**ACTION ITEM:**
Would you give all of the records again, exactly as they read?
□ □ □
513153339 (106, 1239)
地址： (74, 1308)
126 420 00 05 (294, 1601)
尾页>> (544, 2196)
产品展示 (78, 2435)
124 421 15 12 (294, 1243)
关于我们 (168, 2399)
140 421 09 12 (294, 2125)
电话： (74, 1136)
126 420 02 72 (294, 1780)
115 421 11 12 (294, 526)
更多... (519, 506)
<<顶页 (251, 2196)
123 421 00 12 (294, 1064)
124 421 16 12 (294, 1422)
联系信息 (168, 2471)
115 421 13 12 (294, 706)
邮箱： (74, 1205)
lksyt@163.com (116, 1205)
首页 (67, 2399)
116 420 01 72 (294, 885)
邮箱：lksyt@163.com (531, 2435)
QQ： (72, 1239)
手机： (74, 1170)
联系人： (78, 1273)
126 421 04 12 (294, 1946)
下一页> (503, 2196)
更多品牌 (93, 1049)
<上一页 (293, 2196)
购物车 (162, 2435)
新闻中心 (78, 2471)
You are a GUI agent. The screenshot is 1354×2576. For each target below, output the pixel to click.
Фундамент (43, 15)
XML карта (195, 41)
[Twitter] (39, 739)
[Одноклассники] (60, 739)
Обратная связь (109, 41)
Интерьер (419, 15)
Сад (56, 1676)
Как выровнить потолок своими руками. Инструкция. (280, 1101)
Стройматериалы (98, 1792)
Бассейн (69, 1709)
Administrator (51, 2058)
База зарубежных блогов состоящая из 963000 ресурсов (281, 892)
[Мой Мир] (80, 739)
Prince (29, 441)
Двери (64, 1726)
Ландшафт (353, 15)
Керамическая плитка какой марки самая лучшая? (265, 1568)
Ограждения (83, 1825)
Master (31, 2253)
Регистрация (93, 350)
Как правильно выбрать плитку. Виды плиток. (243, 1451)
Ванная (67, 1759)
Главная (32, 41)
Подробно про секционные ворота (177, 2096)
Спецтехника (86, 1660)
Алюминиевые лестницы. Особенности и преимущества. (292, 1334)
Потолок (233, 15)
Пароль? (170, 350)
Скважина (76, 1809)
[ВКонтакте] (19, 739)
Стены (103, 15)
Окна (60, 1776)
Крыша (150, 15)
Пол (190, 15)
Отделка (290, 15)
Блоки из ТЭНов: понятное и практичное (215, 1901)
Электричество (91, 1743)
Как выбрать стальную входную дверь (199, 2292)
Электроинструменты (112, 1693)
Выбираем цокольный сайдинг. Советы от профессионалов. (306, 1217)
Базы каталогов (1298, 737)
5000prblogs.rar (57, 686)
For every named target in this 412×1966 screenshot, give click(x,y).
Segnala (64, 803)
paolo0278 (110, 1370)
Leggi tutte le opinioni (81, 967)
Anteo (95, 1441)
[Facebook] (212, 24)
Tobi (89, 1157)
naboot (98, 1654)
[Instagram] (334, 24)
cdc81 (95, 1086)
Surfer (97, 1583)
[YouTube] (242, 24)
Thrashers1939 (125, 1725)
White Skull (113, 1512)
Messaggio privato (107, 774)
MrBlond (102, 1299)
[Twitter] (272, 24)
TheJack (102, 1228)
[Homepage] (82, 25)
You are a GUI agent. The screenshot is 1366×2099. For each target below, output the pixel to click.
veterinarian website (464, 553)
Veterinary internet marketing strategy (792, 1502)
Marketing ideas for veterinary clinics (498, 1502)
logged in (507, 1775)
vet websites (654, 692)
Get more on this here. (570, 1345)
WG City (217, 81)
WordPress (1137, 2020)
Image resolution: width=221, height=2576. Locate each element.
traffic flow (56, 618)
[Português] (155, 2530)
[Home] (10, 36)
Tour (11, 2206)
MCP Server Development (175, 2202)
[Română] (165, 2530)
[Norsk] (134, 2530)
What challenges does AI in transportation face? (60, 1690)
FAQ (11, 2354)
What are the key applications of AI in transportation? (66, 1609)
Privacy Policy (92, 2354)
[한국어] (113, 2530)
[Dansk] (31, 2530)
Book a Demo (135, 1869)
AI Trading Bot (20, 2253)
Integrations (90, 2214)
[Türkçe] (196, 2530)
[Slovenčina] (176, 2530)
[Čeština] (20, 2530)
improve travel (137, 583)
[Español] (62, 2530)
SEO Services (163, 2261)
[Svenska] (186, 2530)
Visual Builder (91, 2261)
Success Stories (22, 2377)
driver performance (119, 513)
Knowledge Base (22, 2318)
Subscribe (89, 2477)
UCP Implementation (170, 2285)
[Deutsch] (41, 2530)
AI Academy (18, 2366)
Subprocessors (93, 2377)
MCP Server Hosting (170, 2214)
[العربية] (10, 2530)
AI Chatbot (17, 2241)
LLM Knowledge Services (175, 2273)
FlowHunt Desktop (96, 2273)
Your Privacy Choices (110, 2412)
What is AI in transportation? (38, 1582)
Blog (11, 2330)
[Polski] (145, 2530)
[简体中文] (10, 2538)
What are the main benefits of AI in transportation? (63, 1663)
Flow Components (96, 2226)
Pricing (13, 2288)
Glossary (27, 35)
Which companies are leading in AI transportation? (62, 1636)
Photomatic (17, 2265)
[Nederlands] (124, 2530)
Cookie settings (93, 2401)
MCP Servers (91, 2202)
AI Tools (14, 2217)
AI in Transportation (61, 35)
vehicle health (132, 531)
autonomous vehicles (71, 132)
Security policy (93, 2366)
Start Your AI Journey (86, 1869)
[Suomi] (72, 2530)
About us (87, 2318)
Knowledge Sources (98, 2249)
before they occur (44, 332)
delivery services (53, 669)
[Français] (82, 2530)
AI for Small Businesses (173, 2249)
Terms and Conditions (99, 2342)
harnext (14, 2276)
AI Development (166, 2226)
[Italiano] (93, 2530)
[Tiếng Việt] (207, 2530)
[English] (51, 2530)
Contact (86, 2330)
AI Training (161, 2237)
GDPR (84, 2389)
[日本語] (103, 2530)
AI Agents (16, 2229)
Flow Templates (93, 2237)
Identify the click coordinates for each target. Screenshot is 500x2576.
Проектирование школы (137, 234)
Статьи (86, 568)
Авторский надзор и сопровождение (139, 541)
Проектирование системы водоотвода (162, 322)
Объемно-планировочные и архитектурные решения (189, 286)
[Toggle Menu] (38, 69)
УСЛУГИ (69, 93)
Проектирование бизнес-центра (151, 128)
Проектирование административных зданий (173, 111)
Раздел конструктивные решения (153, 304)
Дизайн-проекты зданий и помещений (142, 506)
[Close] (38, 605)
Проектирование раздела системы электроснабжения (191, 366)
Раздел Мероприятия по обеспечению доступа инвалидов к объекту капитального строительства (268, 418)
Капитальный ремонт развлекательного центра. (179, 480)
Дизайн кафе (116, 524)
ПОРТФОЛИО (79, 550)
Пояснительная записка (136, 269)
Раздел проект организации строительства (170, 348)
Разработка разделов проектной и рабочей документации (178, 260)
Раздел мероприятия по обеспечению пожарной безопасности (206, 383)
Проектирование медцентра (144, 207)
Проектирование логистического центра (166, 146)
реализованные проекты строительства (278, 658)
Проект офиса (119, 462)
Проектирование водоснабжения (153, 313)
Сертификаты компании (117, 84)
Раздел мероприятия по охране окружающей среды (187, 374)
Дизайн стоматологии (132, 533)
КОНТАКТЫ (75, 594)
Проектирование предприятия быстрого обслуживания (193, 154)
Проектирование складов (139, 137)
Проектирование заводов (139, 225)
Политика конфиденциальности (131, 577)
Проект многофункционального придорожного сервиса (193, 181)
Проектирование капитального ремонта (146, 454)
□ □ □
**EXERCISE RESPONSE:**
513153339 (106, 1239)
地址： (74, 1308)
126 420 00 05 (294, 1601)
尾页>> (544, 2196)
产品展示 (78, 2435)
124 421 15 12 (294, 1243)
关于我们 (168, 2399)
140 421 09 12 (294, 2125)
电话： (74, 1136)
126 420 02 72 (294, 1780)
115 421 11 12 (294, 526)
更多... (519, 506)
<<顶页 (251, 2196)
123 421 00 12 (294, 1064)
124 421 16 12 (294, 1422)
联系信息 (168, 2471)
115 421 13 12 (294, 706)
邮箱： (74, 1205)
lksyt@163.com (116, 1205)
首页 (67, 2399)
116 420 01 72 (294, 885)
邮箱：lksyt@163.com (531, 2435)
QQ： (72, 1239)
手机： (74, 1170)
联系人： (78, 1273)
126 421 04 12 (294, 1946)
下一页> (503, 2196)
更多品牌 (93, 1049)
<上一页 (293, 2196)
购物车 (162, 2435)
新闻中心 (78, 2471)
You are a GUI agent. The screenshot is 1354×2576. For each target below, output the pixel to click.
Фундамент (43, 15)
XML карта (195, 41)
[Twitter] (39, 739)
[Одноклассники] (60, 739)
Обратная связь (109, 41)
Интерьер (419, 15)
Сад (56, 1676)
Как выровнить потолок своими руками. Инструкция. (280, 1101)
Стройматериалы (98, 1792)
Бассейн (69, 1709)
Administrator (51, 2058)
База зарубежных блогов состоящая из 963000 ресурсов (281, 892)
[Мой Мир] (80, 739)
Prince (29, 441)
Двери (64, 1726)
Ландшафт (353, 15)
Керамическая плитка какой марки самая лучшая? (265, 1568)
Ограждения (83, 1825)
Master (31, 2253)
Регистрация (93, 350)
Как правильно выбрать плитку. Виды плиток. (243, 1451)
Ванная (67, 1759)
Главная (32, 41)
Подробно про секционные ворота (177, 2096)
Спецтехника (86, 1660)
Алюминиевые лестницы. Особенности и преимущества. (292, 1334)
Потолок (233, 15)
Пароль? (170, 350)
Скважина (76, 1809)
[ВКонтакте] (19, 739)
Стены (103, 15)
Окна (60, 1776)
Крыша (150, 15)
Пол (190, 15)
Отделка (290, 15)
Блоки из ТЭНов: понятное и практичное (215, 1901)
Электричество (91, 1743)
Как выбрать стальную входную дверь (199, 2292)
Электроинструменты (112, 1693)
Выбираем цокольный сайдинг. Советы от профессионалов. (306, 1217)
Базы каталогов (1298, 737)
5000prblogs.rar (57, 686)
For every named target in this 412×1966 screenshot, give click(x,y).
Segnala (64, 803)
paolo0278 (110, 1370)
Leggi tutte le opinioni (81, 967)
Anteo (95, 1441)
[Facebook] (212, 24)
Tobi (89, 1157)
naboot (98, 1654)
[Instagram] (334, 24)
cdc81 (95, 1086)
Surfer (97, 1583)
[YouTube] (242, 24)
Thrashers1939 (125, 1725)
White Skull (113, 1512)
Messaggio privato (107, 774)
MrBlond (102, 1299)
[Twitter] (272, 24)
TheJack (102, 1228)
[Homepage] (82, 25)
You are a GUI agent. The screenshot is 1366×2099. For each target below, output the pixel to click.
veterinarian website (464, 553)
Veterinary internet marketing strategy (792, 1502)
Marketing ideas for veterinary clinics (498, 1502)
logged in (507, 1775)
vet websites (654, 692)
Get more on this here. (570, 1345)
WG City (217, 81)
WordPress (1137, 2020)
Image resolution: width=221, height=2576. Locate each element.
traffic flow (56, 618)
[Português] (155, 2530)
[Home] (10, 36)
Tour (11, 2206)
MCP Server Development (175, 2202)
[Română] (165, 2530)
[Norsk] (134, 2530)
What challenges does AI in transportation face? (60, 1690)
FAQ (11, 2354)
What are the key applications of AI in transportation? (66, 1609)
Privacy Policy (92, 2354)
[한국어] (113, 2530)
[Dansk] (31, 2530)
Book a Demo (135, 1869)
AI Trading Bot (20, 2253)
Integrations (90, 2214)
[Türkçe] (196, 2530)
[Slovenčina] (176, 2530)
[Čeština] (20, 2530)
improve travel (137, 583)
[Español] (62, 2530)
SEO Services (163, 2261)
[Svenska] (186, 2530)
Visual Builder (91, 2261)
Success Stories (22, 2377)
driver performance (119, 513)
Knowledge Base (22, 2318)
Subscribe (89, 2477)
UCP Implementation (170, 2285)
[Deutsch] (41, 2530)
AI Academy (18, 2366)
Subprocessors (93, 2377)
MCP Server Hosting (170, 2214)
[العربية] (10, 2530)
AI Chatbot (17, 2241)
LLM Knowledge Services (175, 2273)
FlowHunt Desktop (96, 2273)
Your Privacy Choices (110, 2412)
What is AI in transportation? (38, 1582)
Blog (11, 2330)
[Polski] (145, 2530)
[简体中文] (10, 2538)
What are the main benefits of AI in transportation? (63, 1663)
Flow Components (96, 2226)
Pricing (13, 2288)
Glossary (27, 35)
Which companies are leading in AI transportation? (62, 1636)
Photomatic (17, 2265)
[Nederlands] (124, 2530)
Cookie settings (93, 2401)
MCP Servers (91, 2202)
AI Tools (14, 2217)
AI in Transportation (61, 35)
vehicle health (132, 531)
autonomous vehicles (71, 132)
Security policy (93, 2366)
Start Your AI Journey (86, 1869)
[Suomi] (72, 2530)
About us (87, 2318)
Knowledge Sources (98, 2249)
before they occur (44, 332)
delivery services (53, 669)
[Français] (82, 2530)
AI for Small Businesses (173, 2249)
Terms and Conditions (99, 2342)
harnext (14, 2276)
AI Development (166, 2226)
[Italiano] (93, 2530)
[Tiếng Việt] (207, 2530)
[English] (51, 2530)
Contact (86, 2330)
AI Training (161, 2237)
GDPR (84, 2389)
[日本語] (103, 2530)
AI Agents (16, 2229)
Flow Templates (93, 2237)
Identify the click coordinates for each target. Screenshot is 500x2576.
Проектирование школы (137, 234)
Статьи (86, 568)
Авторский надзор и сопровождение (139, 541)
Проектирование системы водоотвода (162, 322)
Объемно-планировочные и архитектурные решения (189, 286)
[Toggle Menu] (38, 69)
УСЛУГИ (69, 93)
Проектирование бизнес-центра (151, 128)
Проектирование административных зданий (173, 111)
Раздел конструктивные решения (153, 304)
Дизайн-проекты зданий и помещений (142, 506)
[Close] (38, 605)
Проектирование раздела системы электроснабжения (191, 366)
Раздел Мероприятия по обеспечению доступа инвалидов к объекту капитального строительства (268, 418)
Капитальный ремонт развлекательного центра. (179, 480)
Дизайн кафе (116, 524)
ПОРТФОЛИО (79, 550)
Пояснительная записка (136, 269)
Раздел проект организации строительства (170, 348)
Разработка разделов проектной и рабочей документации (178, 260)
Раздел мероприятия по обеспечению пожарной безопасности (206, 383)
Проектирование медцентра (144, 207)
Проектирование логистического центра (166, 146)
реализованные проекты строительства (278, 658)
Проект офиса (119, 462)
Проектирование водоснабжения (153, 313)
Сертификаты компании (117, 84)
Раздел мероприятия по охране окружающей среды (187, 374)
Дизайн стоматологии (132, 533)
КОНТАКТЫ (75, 594)
Проектирование предприятия быстрого обслуживания (193, 154)
Проектирование складов (139, 137)
Проектирование заводов (139, 225)
Политика конфиденциальности (131, 577)
Проект многофункционального придорожного сервиса (193, 181)
Проектирование капитального ремонта (146, 454)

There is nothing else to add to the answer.